Re: call_function_many: fix list delete vs add race

From: Linus Torvalds
Date: Tue Feb 01 2011 - 00:47:40 EST


On Tue, Feb 1, 2011 at 2:45 PM, Paul E. McKenney
<paulmck@xxxxxxxxxxxxxxxxxx> wrote:
> On Tue, Feb 01, 2011 at 12:43:56PM +1000, Linus Torvalds wrote:
>>
>> That said, I do think that if your memory ordering is much weaker than
>> x86, you are going to see bugs that most testers don't see, and it
>> simply might not be worth it.
>
> IBM's CPUs do split the difference, with s390 having somewhat stronger
> ordering than x86, and with powerpc being rather weaker

I'm not talking about memory ordering as done by the cpu, but as done
by the spinlock operations. They can be arbitrarily strong, even if
the CPU architecture itself might be weakly ordered.
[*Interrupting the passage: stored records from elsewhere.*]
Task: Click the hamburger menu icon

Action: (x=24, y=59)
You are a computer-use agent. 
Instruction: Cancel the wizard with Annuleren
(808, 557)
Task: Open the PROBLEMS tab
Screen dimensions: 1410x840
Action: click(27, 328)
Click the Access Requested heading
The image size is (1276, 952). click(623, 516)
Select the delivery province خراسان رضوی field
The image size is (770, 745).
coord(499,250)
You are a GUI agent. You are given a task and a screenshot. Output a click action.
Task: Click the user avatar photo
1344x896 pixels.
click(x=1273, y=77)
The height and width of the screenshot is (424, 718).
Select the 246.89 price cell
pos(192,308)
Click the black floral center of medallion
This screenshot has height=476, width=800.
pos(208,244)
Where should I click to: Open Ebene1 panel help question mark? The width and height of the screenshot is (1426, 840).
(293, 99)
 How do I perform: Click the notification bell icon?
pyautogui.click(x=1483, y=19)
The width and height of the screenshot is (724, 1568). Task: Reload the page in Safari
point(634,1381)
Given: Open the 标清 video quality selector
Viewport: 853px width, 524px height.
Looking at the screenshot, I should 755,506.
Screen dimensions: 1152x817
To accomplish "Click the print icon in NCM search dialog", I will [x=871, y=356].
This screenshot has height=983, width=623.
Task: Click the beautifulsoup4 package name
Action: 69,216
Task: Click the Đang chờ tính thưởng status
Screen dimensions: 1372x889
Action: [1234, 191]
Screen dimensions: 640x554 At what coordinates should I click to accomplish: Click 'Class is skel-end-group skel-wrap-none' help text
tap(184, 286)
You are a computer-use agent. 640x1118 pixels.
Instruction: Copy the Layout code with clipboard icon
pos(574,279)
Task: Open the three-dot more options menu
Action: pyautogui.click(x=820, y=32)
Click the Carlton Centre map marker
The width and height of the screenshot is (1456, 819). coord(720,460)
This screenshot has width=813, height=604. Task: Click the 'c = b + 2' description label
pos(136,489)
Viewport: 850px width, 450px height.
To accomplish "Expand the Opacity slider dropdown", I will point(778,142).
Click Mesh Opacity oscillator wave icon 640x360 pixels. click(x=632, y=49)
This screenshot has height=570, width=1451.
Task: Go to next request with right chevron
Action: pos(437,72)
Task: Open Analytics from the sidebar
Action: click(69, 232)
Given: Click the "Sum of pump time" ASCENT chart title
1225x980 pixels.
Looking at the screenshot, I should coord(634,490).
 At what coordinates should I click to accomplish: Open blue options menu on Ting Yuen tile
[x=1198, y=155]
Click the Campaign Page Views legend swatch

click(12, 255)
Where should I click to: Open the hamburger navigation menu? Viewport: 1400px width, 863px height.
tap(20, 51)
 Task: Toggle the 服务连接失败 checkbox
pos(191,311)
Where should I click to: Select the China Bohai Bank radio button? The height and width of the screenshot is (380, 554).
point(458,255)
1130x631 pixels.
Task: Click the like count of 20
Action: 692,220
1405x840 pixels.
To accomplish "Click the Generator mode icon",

So what I suggest is that even if you have a CPU that can implement
acquire/release operations on the locks, you should at least think
about making a lock/unlock sequence be at least a full memory barrier,
simply because it is on x86.

And on at least alpha, with its famously weak memory ordering, you
actually have to do that, because the weak memory ordering of the
normal memory operations are coupled with rather bad memory ordering
primitives.

So on alpha, both LOCK and UNLOCK are full memory barriers
_individually_, not even paired. So despite being known for being
weakly ordered, alpha is actually the MOST STRONGLY ordered of all
when it comes to spinlock primitives, and doesn't have any notion at
all of "inside" vs "outside" the lock or anything like that. A
spinlock/unlock sequence contains TWO full memory barriers, not just
one.

So "weak memory ordering" in no way means "weak lock ordering". Quite
often it means the reverse. POWER, as you say, has weak memory
ordering on the actual memory ops (like alpha), but like alpha has
traditionally really quite crappy and bad synchronization primitives.

So don't confuse the two. When talking about spinlocks, don't confuse
the memory ordering for non-locked operations with the memory ordering
for the locks themselves. The two are totally independent, and often
weak ordering on the normal memory operations actually is associated
with just total idiotic crap on the synchronization primitives. Most
of them were designed when threading and locking wasn't seen as a big
issue, and before people understood that serialization is a big deal.

(You can tell how ia64 was designed later, for example, by looking at
its fancy serialization primitives.)

Quite frankly, the POWER case is made worse by the fact that the
synchronization primitives have this total confusion about "pipeline"
synchronization due to historical implementation oddities etc. Talk
about crazy. The whole "isync" vs "sync" vs "lwsync" thing is just an
embarrassment. But this is, after all, a company that ran out of
vowels in instruction naming, so I guess their misleading and confused
naming for memory ordering is just par for the course.